Declining Arctic sea ice may make shorter route to Europe viable

The Hong Kong-flagged Nordic Barents, carrying 40,000 ton of iron ore, leaves Kirkenes in the north of Norway on its way to China via the Northern Sea Route linking Europe and Asia via the Arctic ocean. ENLARGE
The Hong Kong-flagged Nordic Barents, carrying 40,000 ton of iron ore, leaves Kirkenes in the north of Norway on its way to China via the Northern Sea Route linking Europe and Asia via the Arctic ocean. Photo: Helge Sterk/Agence France-Presse/Getty Images
Chinese cargo-shipping giant China Ocean Shipping (Group) Co. plans to launch the first regular Asia-to-Europe sailings through the Arctic, shaving two weeks off the travel time via the Suez Canal as rising temperatures make the icy route increasingly viable.
“The group is actively studying the feasibility of operating regular services on the northern route,” a spokesman for the company, known as Cosco, told The Wall Street Journal. “We are considering to buy secondhand ships or build new ships for the potential routine services.”
Cosco made its plans public after two successful test runs of its Yong Sheng general cargo ship, one back in 2013 and the second this month.
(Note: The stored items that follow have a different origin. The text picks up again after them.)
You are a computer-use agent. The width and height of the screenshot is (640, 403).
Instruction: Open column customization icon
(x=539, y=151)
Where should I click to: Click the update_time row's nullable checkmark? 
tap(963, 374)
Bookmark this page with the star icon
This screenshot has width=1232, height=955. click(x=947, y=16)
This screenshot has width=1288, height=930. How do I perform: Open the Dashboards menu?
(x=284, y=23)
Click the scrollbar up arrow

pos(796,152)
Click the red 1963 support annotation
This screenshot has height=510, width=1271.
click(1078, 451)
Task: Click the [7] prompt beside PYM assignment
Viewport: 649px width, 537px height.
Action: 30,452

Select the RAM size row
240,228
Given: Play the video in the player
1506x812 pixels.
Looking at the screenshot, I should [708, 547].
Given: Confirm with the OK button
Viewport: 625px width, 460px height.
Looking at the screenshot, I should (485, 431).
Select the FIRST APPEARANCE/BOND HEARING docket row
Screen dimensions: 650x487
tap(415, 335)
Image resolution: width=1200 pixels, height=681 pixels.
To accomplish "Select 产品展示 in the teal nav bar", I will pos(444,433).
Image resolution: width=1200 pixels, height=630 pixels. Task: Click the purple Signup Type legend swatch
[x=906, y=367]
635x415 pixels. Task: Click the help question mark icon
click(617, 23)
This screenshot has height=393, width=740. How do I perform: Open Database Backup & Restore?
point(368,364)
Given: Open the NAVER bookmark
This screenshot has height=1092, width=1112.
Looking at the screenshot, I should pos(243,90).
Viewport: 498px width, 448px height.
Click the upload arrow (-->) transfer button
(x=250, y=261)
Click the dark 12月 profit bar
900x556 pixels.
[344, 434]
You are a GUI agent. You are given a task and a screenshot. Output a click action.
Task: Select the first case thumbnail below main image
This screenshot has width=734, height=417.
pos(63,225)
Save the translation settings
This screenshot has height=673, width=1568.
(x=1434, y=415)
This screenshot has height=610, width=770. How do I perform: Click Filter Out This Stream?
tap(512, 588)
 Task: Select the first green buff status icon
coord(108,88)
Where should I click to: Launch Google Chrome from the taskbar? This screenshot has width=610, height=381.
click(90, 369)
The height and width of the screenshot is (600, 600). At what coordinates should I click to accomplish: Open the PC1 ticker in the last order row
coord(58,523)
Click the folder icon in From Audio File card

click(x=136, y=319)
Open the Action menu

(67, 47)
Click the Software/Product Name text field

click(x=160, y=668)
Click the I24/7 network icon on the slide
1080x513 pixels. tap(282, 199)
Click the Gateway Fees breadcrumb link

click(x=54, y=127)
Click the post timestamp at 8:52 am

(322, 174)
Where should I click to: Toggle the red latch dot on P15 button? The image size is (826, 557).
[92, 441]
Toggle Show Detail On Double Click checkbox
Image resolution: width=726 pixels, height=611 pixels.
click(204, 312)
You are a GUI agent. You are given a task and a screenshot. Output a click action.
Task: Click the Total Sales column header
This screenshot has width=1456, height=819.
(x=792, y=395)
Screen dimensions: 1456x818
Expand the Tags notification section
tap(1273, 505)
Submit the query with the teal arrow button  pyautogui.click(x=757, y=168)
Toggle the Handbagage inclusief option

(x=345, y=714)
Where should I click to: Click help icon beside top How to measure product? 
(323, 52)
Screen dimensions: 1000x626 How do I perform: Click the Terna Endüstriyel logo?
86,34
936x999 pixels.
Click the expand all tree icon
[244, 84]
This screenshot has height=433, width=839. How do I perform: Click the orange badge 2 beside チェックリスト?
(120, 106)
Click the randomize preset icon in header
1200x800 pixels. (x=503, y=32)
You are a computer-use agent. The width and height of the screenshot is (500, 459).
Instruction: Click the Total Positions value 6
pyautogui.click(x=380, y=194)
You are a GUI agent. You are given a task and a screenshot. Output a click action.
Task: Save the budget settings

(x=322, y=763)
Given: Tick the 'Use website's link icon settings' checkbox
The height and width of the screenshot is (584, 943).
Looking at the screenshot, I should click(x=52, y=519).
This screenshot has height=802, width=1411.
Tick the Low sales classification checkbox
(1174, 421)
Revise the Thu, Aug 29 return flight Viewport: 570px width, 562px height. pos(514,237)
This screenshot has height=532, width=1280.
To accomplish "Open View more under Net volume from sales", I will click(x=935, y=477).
The vessel is the only one in the Cosco fleet equipped with an icebreaking hull.
Europe is China’s biggest trading partner, and Chinese state media have described the 3,400-mile Northern Sea Route as the “most economical solution” for China-Europe shipping. Moscow actively advertises the Russian-controlled NSR as an alternative to the Suez route, and Prime Minister Dmitry Medvedev has said he expects more than 10 million tons of cargo to be shipped annually over the next decade. So far, the NSR’s record volume was in 2013, when 1.4 million tons of cargo went through on a total of 71 ships.
Cosco officials said they would probably lay out their plans for an NSR fleet by the end of the year.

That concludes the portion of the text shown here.